Hmmm . . . a six word story with a BadMovies.org theme . . .

OK, here goes.

People died.  Zombies Rose.  Chaos Ensued.
"I shall smite you in the nostrils with a rod of iron, and wax your spleen with Efferdent!!"

JJ80

Saucers soared serenely. Intent unknown. Caution!
There are few things more beautiful than a sporting montage with a soft-rock soundtrack

schmendrik

Togas, armor, loincloths. Historic accuracy doubtful.

schmendrik

I think this is a hilarious idea and I'd love to see some more.
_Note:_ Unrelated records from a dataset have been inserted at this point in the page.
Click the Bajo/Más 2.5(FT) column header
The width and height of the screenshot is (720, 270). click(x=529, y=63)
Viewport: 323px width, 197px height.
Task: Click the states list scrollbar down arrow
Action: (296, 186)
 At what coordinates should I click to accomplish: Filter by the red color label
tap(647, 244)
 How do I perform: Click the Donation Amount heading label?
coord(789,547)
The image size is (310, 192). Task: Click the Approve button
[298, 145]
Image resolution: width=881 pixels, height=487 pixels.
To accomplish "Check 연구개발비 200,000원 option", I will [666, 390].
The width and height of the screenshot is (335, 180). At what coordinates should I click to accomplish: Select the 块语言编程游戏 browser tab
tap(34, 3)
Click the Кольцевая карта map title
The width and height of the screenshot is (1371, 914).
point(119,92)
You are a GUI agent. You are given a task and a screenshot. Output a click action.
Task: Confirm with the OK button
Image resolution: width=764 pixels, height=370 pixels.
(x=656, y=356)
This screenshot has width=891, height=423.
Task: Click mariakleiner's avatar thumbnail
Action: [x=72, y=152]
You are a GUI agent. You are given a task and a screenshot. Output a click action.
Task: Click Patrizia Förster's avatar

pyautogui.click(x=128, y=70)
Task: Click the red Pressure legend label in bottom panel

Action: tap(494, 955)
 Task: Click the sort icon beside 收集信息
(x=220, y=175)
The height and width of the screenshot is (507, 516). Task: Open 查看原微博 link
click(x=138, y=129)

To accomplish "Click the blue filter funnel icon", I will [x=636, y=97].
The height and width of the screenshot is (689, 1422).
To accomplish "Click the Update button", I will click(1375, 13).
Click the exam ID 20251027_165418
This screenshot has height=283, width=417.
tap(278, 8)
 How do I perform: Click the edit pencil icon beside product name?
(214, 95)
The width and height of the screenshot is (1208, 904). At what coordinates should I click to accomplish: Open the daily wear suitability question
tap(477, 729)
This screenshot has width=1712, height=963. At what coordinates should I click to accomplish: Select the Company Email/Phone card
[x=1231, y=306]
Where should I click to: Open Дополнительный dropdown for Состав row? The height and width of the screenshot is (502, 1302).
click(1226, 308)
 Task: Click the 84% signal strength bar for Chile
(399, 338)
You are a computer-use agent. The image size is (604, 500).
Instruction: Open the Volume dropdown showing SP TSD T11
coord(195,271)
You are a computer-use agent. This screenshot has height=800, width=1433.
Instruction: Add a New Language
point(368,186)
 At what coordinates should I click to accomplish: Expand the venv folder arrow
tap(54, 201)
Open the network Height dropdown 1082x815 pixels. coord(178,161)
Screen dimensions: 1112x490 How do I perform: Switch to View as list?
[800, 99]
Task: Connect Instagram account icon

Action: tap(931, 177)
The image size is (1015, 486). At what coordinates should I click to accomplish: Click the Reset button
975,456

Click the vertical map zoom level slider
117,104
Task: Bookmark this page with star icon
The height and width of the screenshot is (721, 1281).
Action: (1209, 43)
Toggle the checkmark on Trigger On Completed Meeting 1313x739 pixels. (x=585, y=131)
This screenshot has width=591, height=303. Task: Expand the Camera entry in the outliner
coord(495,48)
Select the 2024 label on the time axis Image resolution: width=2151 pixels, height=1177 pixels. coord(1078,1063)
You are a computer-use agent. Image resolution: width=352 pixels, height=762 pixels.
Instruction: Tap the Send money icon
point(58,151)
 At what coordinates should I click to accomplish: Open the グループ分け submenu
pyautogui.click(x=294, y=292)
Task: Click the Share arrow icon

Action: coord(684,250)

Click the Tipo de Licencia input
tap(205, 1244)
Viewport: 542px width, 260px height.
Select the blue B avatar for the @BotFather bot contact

Would it help get the creative juices flowing if we asked people to contribute movies they'd like to see summaries of in 6 words?

For example: "Mary Poppins"

Go for it.

frank

Quote from: schmendrik on January 13, 2009, 09:35:22 AM

For example: "Mary Poppins"

Go for it.


You can stand under my umbrella.


Admittedly, ripped off the Rhianna song...

......"Now toddle off and fly your flying machine."

lester1/2jr

#6
public library computers home to cult

peter johnson

Way more than 6 words, but Richard Brautigan really did submit and get published this short story in the early '60's, waaayyy before computerized brevity:

"It's very difficult to live next door to someone who's learning to play the cello", she said as she handed the police the revolver.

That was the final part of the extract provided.